Sempre gostei muito de correr no Centro Histórico de São Paulo. Descobri isso logo na minha primeira São Silvestre, em 2009. Nos trechos em que a prova percorre a região, vem um sentimento de paulistano, de correr na sua cidade natal pelas ruas onde a cidade nasceu. Voltaria a participar de outras provas nos anos seguintes, e sempre fascinado pela arquitetura central das ruas aonde pequeno andei. Quando vi, em fevereiro a Etapa Centro Histórico do Circuito Correr e Caminhar para Viver Bem, corrida gratuita, não pestanejei e fiz logo a inscrição, que acabam rapidamente. Mas por conta do carnaval a prova seria transferida para essa data.

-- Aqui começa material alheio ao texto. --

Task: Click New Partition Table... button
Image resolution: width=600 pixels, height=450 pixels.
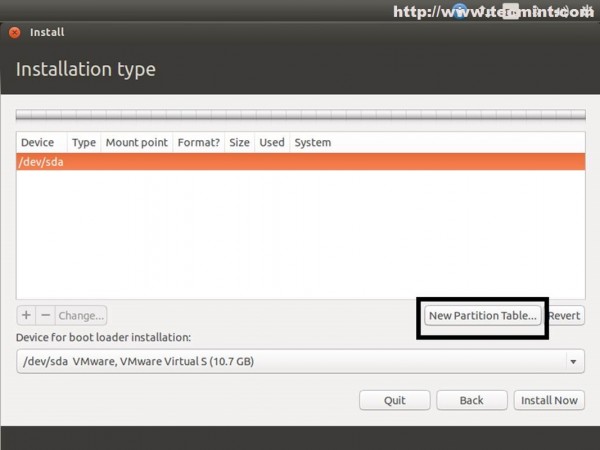Action: tap(483, 316)
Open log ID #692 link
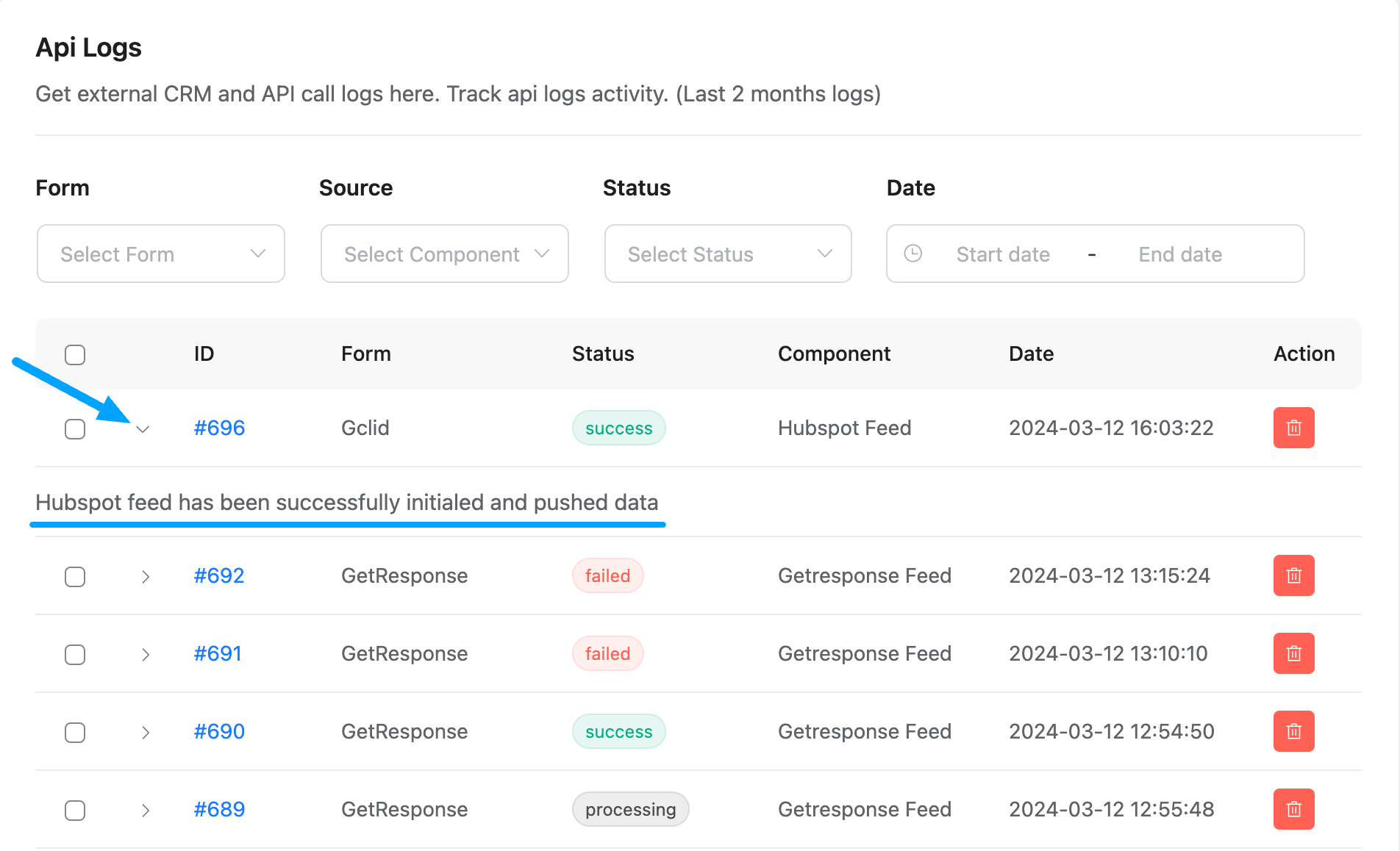Image resolution: width=1400 pixels, height=851 pixels. pos(219,575)
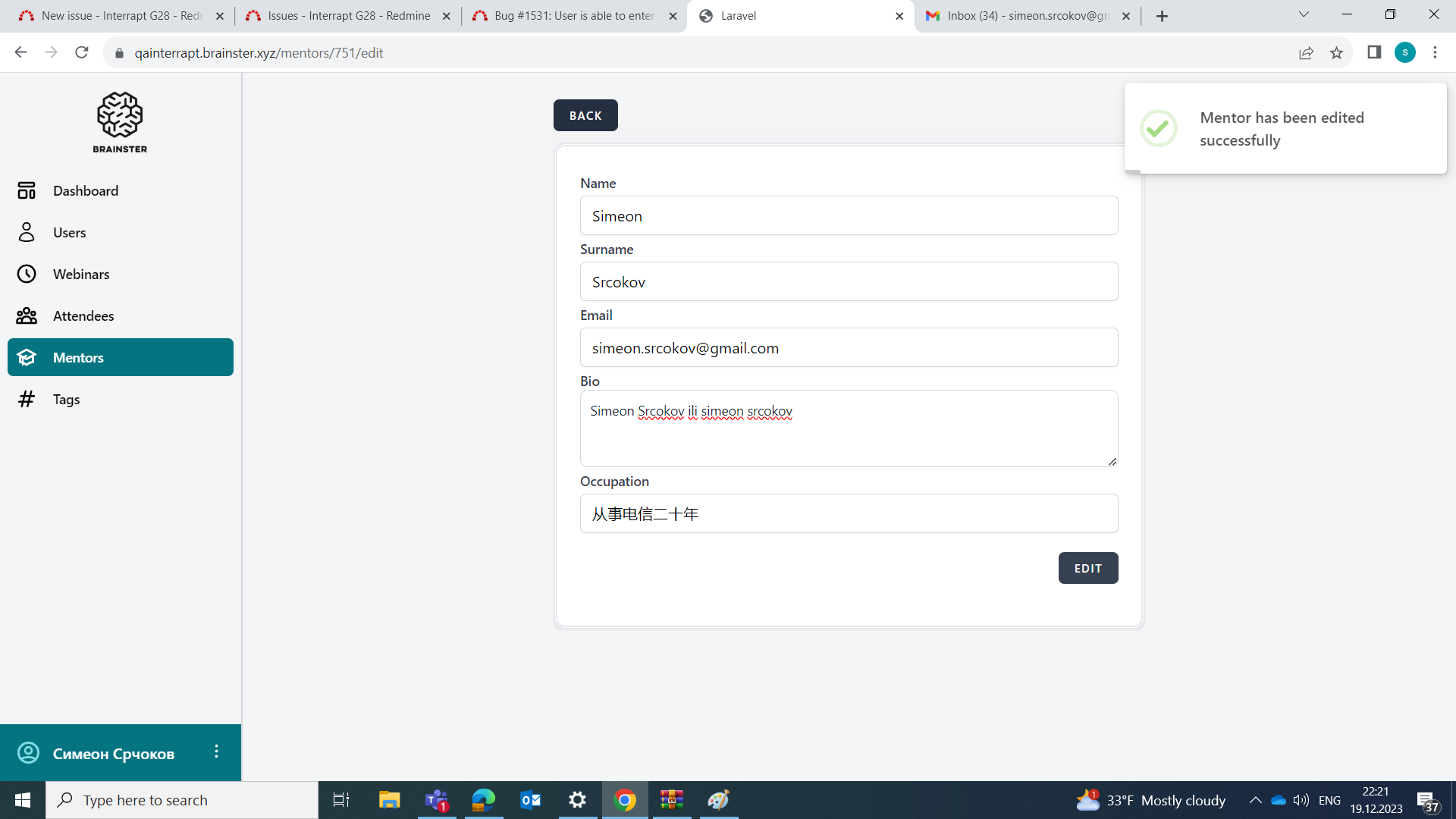Click the Brainster logo in sidebar
Viewport: 1456px width, 819px height.
click(x=120, y=122)
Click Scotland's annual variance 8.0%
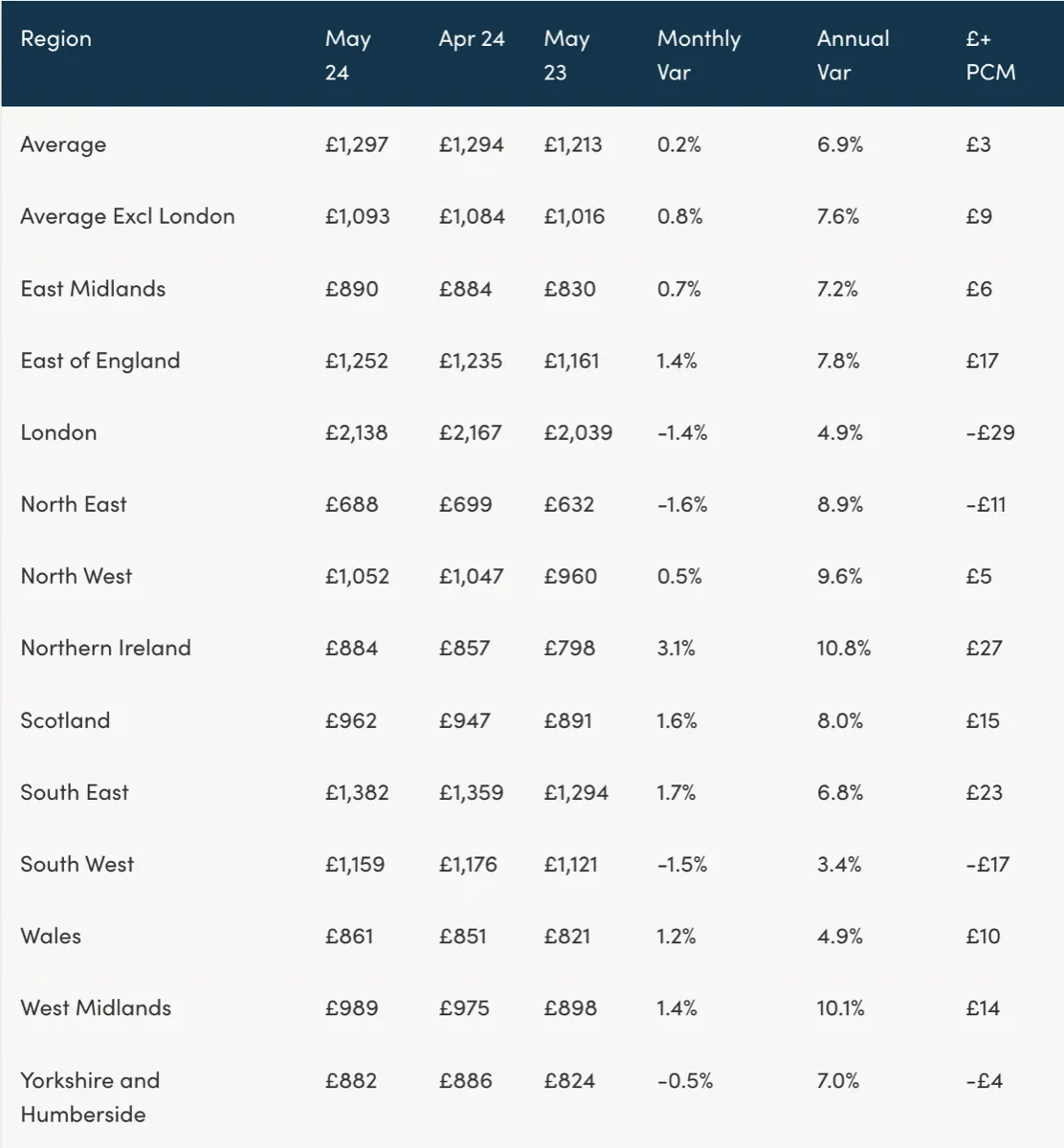This screenshot has height=1148, width=1064. [839, 720]
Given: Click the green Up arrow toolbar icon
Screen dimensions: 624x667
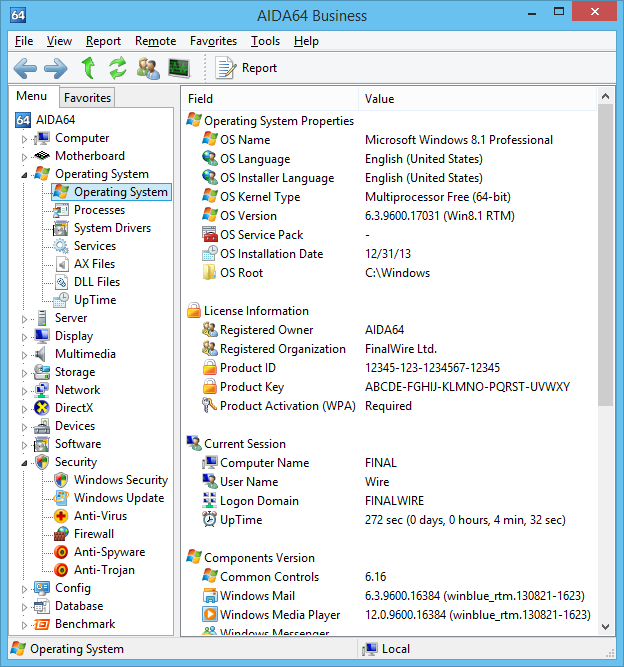Looking at the screenshot, I should coord(88,68).
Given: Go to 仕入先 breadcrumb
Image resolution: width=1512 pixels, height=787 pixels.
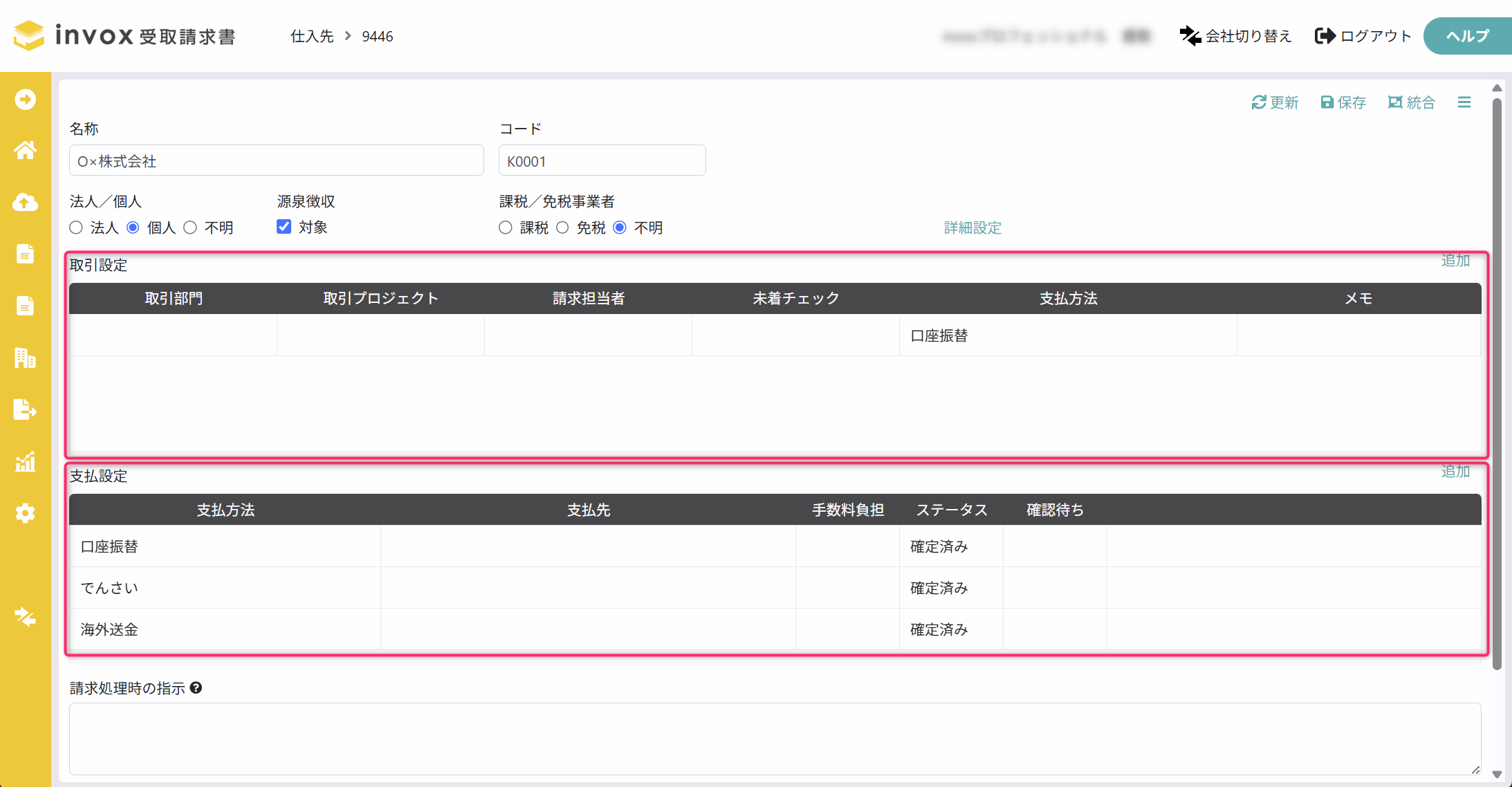Looking at the screenshot, I should click(312, 36).
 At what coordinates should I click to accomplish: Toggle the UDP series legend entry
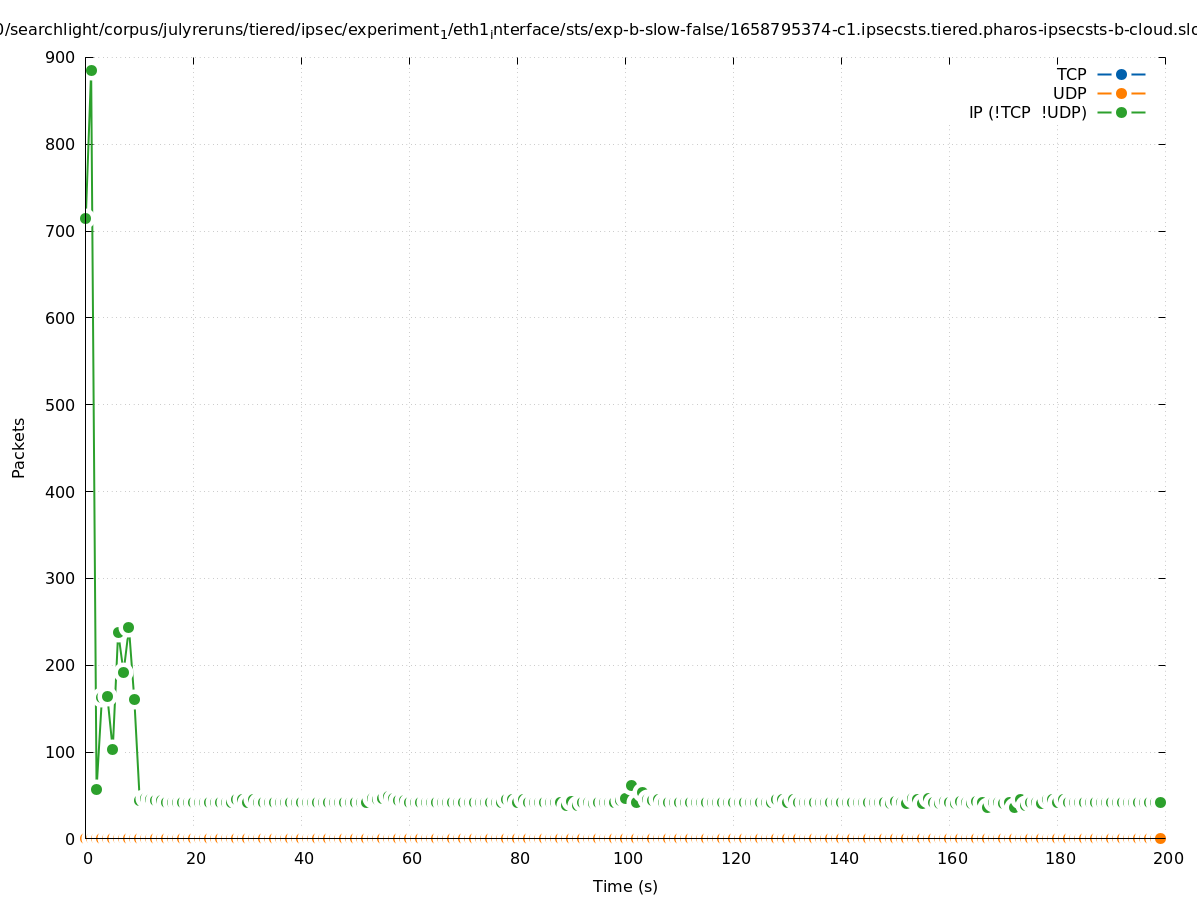coord(1069,93)
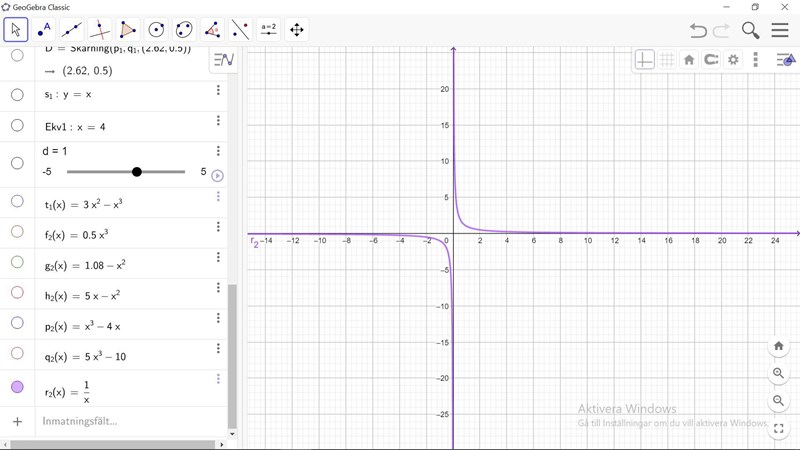Select the Move arrow tool
The height and width of the screenshot is (450, 800).
[15, 30]
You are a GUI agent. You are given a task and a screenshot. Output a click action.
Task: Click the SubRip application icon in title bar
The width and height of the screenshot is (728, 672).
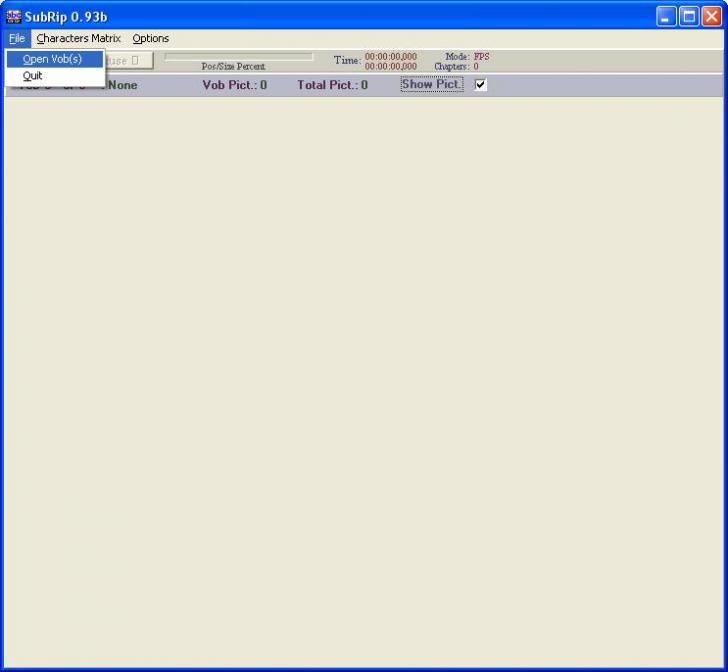click(13, 16)
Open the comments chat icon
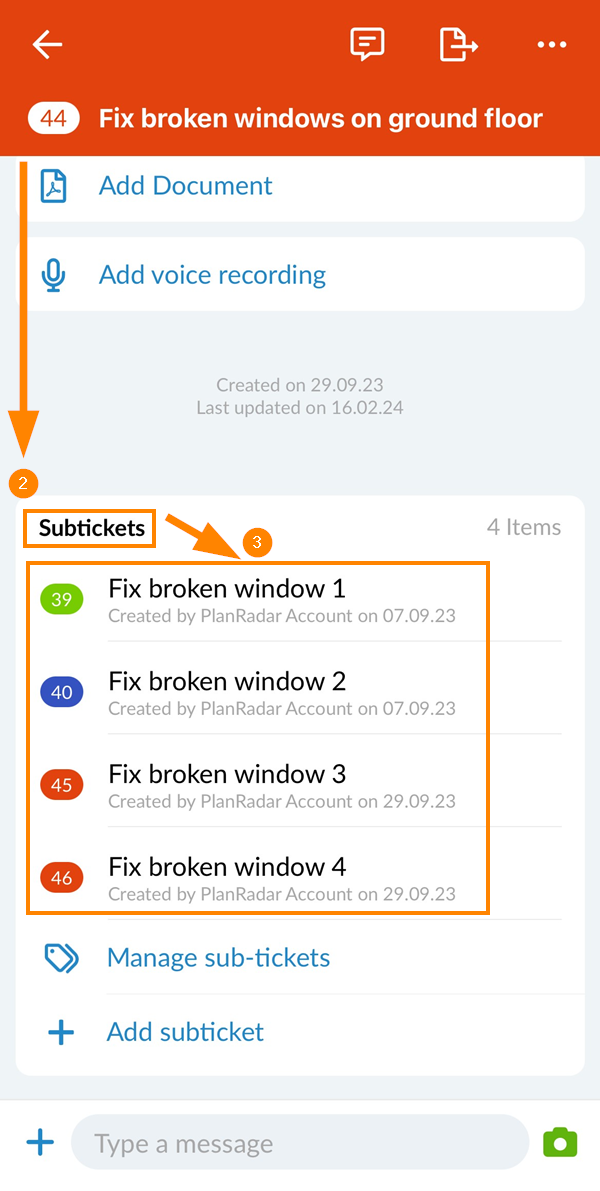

Largada as 7 horas da manhã, e os Malucos do Asfalto madrugaram para ir pra Terra da Garoa. E a trupe foi formada com o Natanael, a Angélica, a Ana Paula e a Ana Lucia, que acabou seguindo no carro da Vanessa, que resolveu de última hora que ia também. Madrugada fria e com um fog londrino na Via Dutra. Chegamos no horário, as 6h30 estacionamos nas imediações da Catedral da Sé, e seguimos o fluxo de corredores apressados rumo ao Vale do Anhangabau, local da largada, onde encontramos minha sobrinha Sefirah, encarregada de pegar os kits da galera.

E deu 7 horas, a desorganização do Guarda Volumes, acabou nos atrasando, e quando finalmente terminei de embalar minhas coisas, já haviam se passado mais de 3 minutos da largada. Parti em disparada, e até os caminhantes já estavam adiantados.

Passei pelo pórtico, um tanto desanimado com a situação inédita em partir com atraso, pensando em desistir da minha prova e correr com as meninas, que também estavam saindo naquele momento, mas ai deu um estalo, ajustei o volume da música e parti na caça do tempo perdido.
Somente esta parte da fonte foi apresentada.